Things to do.
1. According to the text on Elisa function definitions, what are the three kinds of definitions?
2. Write the next part of the text on Elisa function definitions, continuing from its final sentence.

Text shown.
The main purpose of this chapter is to give a general introduction into one of the most important area's of the language. It explains what definitions are and how they are used to define new notions in terms of already existing notions. In following chapters the concept of definitions will be extended in several ways.
There are three kinds of definitions: function definitions, operation definitions, and name definitions. We will start with function definitions.
Suppose we want to write a function for squaring integers. We may simply write:
square (integer) -> integer; square (x) = x * x;
This example consists of two parts: the first part is the signature of the definition, the second part is a definition rule.
A signature specifies the name, the types of the parameters, and the result of a definition. In this example, the name of the definition is square, it has one parameter, which must be of integer type and the result is an integer value. ( The -> sign may be read as "has as result", or "returns").
The definition rule of square has as input parameter the value x and it returns the value of x * x. In general, definition rules are making use of other definitions. In our example, the definition rule uses a predefined integer operation. Predefined types and associated operations are specified in Appendix A.
We now may use the definition in expressions, as in:
square (7)? 49
square (square (9 - 6))? 81
Our square example has only one parameter. In general, we may use as many parameters as we want. Let's see how the sum of two integers can be defined:
sum (integer, integer) -> integer; sum (x, y) = x + y;
Suppose, we also want to define the sum of three integers, thereby using the definition of the sum of two integers:
sum (integer, integer, integer) -> integer; sum (x, y, z) = sum (sum (x, y), z);
We may now use both functions in expressions:
sum (3, 6)? 9
sum (3, 2 + 3, 3 * 4 - 5)? 15
sum (3, 6) + sum (3, 5, 7)? 24
In the last example both functions are called in one expression. How is the sum function with two parameters distinguished from the sum function with three parameters? By using a selection method which not only depends on the name of the function but also on the number of the parameters and on the types of the parameters.
In general, a reference to a function definition in an expression is called a function call. A function call is an expression which consists of the name of a function, followed by a number of arguments which are enclosed in parentheses and separated by comma's. The arguments are expressions, representing values of certain types. To select the corresponding definition, the translator first determines the name of the function, the number of arguments, and the types of the arguments, and then uses this information to find the definition which signature matches the calling information. The translator is that part of the Elisa system which translates the external program representation into an internal representation. In our example sum (3, 6) refers to the sum function with two integer parameters, and sum (3, 5, 7) refers to the sum function with three integer parameters.

Data block.
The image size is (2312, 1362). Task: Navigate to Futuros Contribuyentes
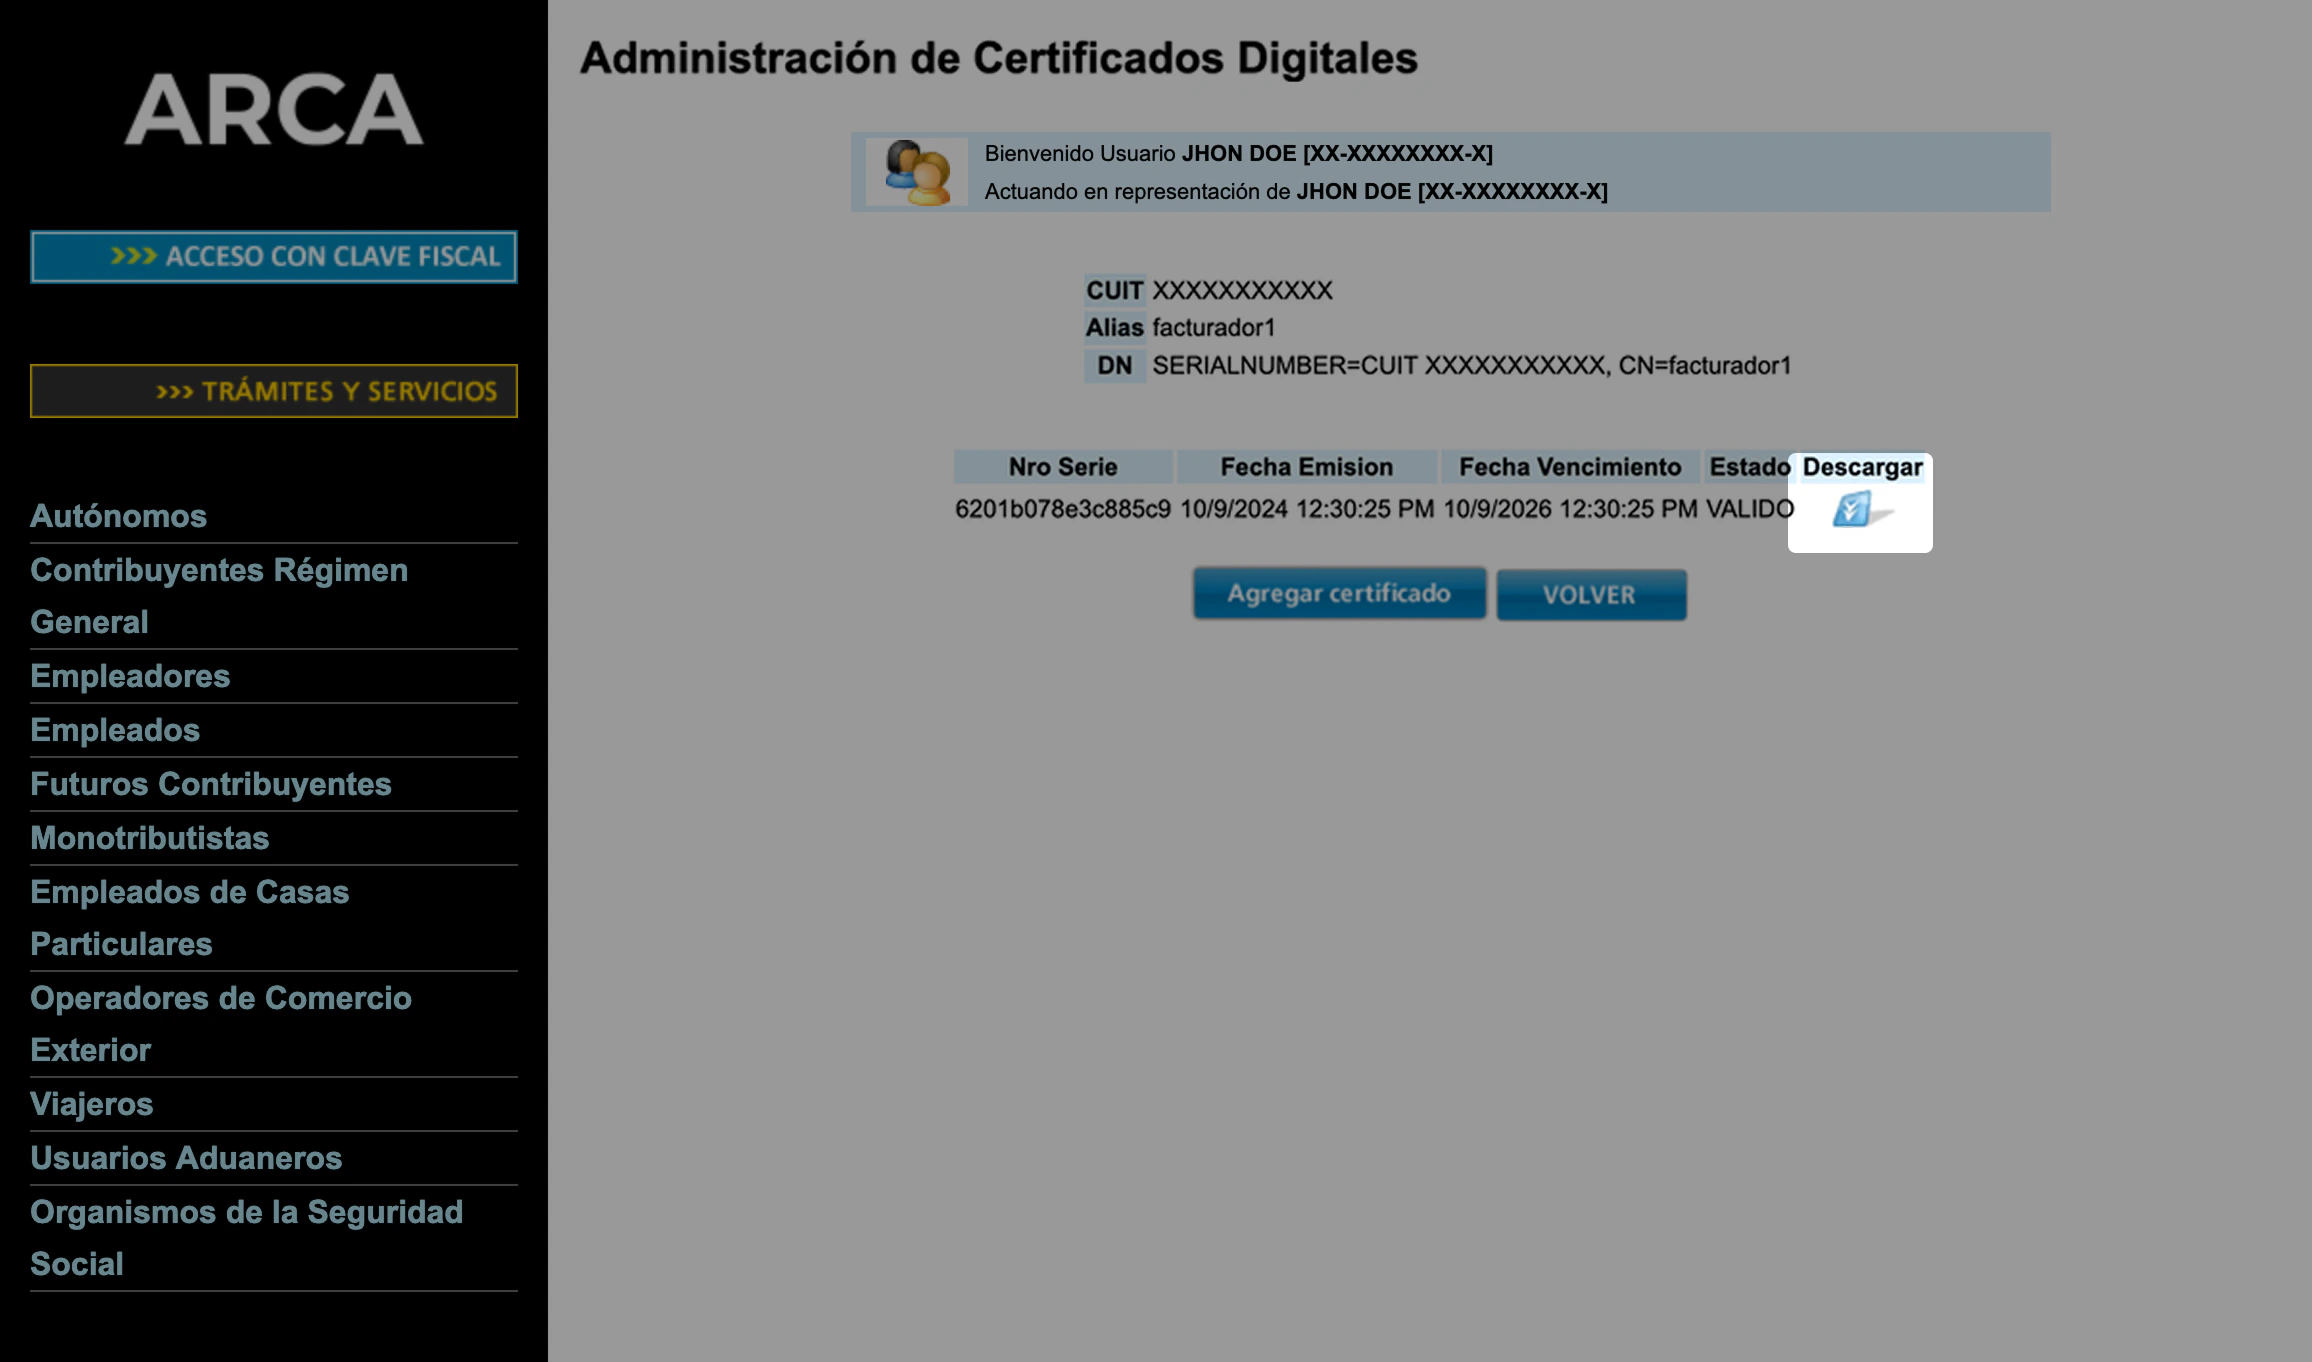pyautogui.click(x=210, y=784)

Answer list.
1. Function definitions, operation definitions, and name definitions.

2.
By using different parameter types in a signature, different functions are defined. For example, we are able to define a similar set of functions for real values. The sum function for two reals may be defined as:
sum (real, real) -> real; sum (x, y) = x + y;
If we compare this with the sum function for two integers, we see that, in this example, the signatures of both sum functions are different but that the definition rules are of the same appearance. However, in this definition rule use is made of a predefined real operation.
We may now use this function in an expression:
sum (7.0, 2.0 + 3.6)? 12.6
Note that the sum function for two integers and the sum function for two reals are both valid within the same program. They may be even used in one expression:
sum (9.3 - 2.3, 2.0 + 3.5) + real (sum (15 / 5, 9 - 3))? 21.5
The real function is a predefined function which converts integers to reals. In our example its use is necessary because the integer sum function returns an integer result and the real sum function returns a real result.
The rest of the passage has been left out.